Career highlights and awards
- America East Player of the Year (1981); 2× First-team All-America East (1980, 1981); No. 44 retired by Colgate Raiders;
- Stats at Basketball Reference

= Mike Ferrara =

American basketball player

Michael James Ferrara (born August 25, 1958) is a retired American basketball player best known for his collegiate career. He was the America East Conference Player of the Year as a senior in 1980–81 while playing for Colgate University. After graduating, Ferrara was selected in the 1981 NBA draft by the Washington Bullets, due to a serious knee injury sustained in the preseason, he never played in the National Basketball Association.

Ferrara grew up in Franklin, New Jersey and starred at Franklin High School.

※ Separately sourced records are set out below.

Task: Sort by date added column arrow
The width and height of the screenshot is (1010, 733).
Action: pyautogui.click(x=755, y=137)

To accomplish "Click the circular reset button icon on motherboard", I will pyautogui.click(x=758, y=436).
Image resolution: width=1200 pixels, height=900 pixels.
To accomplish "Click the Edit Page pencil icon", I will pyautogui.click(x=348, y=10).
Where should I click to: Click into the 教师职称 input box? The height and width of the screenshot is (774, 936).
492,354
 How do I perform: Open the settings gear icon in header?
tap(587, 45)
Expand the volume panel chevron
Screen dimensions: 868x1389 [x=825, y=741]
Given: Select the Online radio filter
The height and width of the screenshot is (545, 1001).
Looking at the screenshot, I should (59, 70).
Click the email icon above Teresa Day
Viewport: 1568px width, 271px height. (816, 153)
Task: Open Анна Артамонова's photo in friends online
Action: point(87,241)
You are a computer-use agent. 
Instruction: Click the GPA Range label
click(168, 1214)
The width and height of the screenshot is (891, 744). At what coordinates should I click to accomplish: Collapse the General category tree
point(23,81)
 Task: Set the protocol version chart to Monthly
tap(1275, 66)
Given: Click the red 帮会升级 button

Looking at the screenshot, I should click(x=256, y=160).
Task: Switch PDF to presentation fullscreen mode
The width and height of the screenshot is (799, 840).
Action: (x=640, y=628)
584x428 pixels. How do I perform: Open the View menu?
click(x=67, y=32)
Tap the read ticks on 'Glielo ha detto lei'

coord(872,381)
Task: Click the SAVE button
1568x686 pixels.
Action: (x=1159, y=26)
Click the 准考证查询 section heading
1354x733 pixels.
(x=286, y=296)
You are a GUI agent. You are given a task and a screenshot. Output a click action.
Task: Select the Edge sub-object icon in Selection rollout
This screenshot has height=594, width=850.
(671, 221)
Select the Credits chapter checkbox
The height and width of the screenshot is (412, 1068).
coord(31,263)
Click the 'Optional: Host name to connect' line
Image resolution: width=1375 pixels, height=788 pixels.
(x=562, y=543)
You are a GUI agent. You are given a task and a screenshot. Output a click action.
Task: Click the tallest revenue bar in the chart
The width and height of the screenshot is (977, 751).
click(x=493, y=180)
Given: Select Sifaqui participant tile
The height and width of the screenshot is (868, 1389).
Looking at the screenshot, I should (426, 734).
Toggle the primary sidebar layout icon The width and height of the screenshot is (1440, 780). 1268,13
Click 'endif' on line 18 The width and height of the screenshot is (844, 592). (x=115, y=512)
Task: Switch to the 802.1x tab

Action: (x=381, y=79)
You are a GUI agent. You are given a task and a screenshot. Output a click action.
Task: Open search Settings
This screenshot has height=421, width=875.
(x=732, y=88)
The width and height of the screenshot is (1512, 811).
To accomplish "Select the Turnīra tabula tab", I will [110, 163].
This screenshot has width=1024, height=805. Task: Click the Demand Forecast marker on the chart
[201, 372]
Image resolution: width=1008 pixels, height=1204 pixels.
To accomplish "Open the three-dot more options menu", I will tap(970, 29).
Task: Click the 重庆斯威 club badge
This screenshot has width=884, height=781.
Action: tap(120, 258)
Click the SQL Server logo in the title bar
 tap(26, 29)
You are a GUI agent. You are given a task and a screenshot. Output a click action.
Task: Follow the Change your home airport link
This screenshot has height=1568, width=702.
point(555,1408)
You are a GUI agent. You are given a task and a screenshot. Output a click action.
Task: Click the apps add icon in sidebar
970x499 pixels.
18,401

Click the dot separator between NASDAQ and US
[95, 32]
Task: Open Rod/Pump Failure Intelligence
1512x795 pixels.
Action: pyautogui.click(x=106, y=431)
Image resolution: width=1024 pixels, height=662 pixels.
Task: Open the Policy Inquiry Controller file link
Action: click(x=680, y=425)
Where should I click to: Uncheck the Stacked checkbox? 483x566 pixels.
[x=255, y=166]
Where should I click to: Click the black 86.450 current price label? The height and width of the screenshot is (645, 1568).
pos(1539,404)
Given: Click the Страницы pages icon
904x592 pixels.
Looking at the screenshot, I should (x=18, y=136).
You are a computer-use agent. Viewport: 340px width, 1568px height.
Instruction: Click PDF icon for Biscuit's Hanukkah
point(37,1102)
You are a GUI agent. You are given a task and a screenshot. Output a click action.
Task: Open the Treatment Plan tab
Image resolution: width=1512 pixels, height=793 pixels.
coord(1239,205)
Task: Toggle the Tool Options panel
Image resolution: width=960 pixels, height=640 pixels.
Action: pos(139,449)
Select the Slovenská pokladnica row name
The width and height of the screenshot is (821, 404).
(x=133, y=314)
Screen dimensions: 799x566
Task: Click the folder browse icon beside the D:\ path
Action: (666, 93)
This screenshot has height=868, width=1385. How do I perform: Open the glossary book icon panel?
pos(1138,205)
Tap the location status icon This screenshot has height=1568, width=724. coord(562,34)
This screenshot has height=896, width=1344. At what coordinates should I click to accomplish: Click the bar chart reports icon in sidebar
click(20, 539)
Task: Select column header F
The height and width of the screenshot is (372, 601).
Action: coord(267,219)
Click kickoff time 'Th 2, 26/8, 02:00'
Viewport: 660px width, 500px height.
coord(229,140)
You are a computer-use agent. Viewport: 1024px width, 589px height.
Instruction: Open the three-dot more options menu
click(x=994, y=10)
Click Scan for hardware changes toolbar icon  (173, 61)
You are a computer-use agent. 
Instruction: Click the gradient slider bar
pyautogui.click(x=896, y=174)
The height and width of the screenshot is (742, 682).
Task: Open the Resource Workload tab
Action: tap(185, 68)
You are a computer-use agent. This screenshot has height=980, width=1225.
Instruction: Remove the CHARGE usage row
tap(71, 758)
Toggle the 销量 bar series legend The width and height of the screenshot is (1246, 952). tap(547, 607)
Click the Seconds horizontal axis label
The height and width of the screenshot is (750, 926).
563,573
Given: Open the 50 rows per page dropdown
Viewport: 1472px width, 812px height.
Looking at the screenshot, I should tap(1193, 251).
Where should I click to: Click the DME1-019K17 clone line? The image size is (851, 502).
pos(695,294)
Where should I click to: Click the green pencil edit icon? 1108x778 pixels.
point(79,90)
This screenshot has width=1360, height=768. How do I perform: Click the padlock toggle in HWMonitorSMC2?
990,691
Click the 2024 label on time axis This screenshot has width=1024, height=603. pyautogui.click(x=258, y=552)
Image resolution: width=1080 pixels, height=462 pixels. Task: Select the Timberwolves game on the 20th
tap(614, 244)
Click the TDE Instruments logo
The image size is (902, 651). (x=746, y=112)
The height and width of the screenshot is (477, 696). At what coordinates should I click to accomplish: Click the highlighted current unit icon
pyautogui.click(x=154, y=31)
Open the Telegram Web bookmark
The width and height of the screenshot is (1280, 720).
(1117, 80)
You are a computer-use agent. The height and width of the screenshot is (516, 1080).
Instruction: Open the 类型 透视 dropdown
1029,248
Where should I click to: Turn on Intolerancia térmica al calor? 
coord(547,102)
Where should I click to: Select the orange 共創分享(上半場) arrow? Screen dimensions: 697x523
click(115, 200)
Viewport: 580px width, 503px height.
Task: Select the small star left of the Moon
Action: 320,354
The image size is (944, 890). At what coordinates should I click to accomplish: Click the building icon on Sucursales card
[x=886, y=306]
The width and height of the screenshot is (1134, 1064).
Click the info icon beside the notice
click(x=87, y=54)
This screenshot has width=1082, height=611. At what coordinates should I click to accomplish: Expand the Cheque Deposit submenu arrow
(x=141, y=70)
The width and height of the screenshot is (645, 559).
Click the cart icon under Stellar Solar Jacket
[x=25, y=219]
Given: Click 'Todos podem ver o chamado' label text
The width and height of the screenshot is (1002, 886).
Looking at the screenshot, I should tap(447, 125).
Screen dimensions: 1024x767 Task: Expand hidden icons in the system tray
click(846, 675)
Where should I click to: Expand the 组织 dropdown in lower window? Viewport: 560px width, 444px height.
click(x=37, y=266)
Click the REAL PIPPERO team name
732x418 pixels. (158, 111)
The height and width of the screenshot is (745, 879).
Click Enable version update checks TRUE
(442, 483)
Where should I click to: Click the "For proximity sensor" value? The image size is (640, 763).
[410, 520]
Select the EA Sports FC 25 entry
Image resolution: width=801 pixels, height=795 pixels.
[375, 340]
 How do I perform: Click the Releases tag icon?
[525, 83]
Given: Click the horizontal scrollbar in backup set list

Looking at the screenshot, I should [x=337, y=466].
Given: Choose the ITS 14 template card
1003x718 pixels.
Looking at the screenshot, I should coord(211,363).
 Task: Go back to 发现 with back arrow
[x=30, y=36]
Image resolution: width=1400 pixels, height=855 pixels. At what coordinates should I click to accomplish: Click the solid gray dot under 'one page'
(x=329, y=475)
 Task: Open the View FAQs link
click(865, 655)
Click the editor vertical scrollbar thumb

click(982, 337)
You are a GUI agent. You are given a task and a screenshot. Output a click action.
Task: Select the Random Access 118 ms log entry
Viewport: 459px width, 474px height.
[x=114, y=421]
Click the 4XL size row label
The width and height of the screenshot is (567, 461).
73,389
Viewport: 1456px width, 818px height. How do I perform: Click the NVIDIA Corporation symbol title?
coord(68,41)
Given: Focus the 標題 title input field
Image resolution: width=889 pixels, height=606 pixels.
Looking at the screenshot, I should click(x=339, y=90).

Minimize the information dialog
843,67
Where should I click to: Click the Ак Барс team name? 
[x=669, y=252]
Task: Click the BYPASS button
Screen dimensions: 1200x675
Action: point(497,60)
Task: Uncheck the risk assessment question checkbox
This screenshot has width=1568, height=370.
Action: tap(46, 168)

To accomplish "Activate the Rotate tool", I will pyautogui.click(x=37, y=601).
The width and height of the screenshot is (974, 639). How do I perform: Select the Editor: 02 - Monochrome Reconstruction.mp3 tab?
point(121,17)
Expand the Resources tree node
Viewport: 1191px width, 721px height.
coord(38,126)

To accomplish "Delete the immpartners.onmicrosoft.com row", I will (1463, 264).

Ferrara began his career at Niagara University, where after one season he transferred because the head coach who recruited him, Frank Layden, left prior to the start of Ferrara's career. After sitting out a season as a transfer redshirt, Ferrara spent his final three seasons playing for Colgate University. He scored a then-school record 1,763 points (later broken in 1995) and still holds Colgate records for points in a season (772) and steals in a season (94). Ferrara finished as the second leading scorer in all of NCAA Division I in 1980–81 with a 28.6 points per game average and was named the conference's player of the year. His jersey number was retired by Colgate in 2005.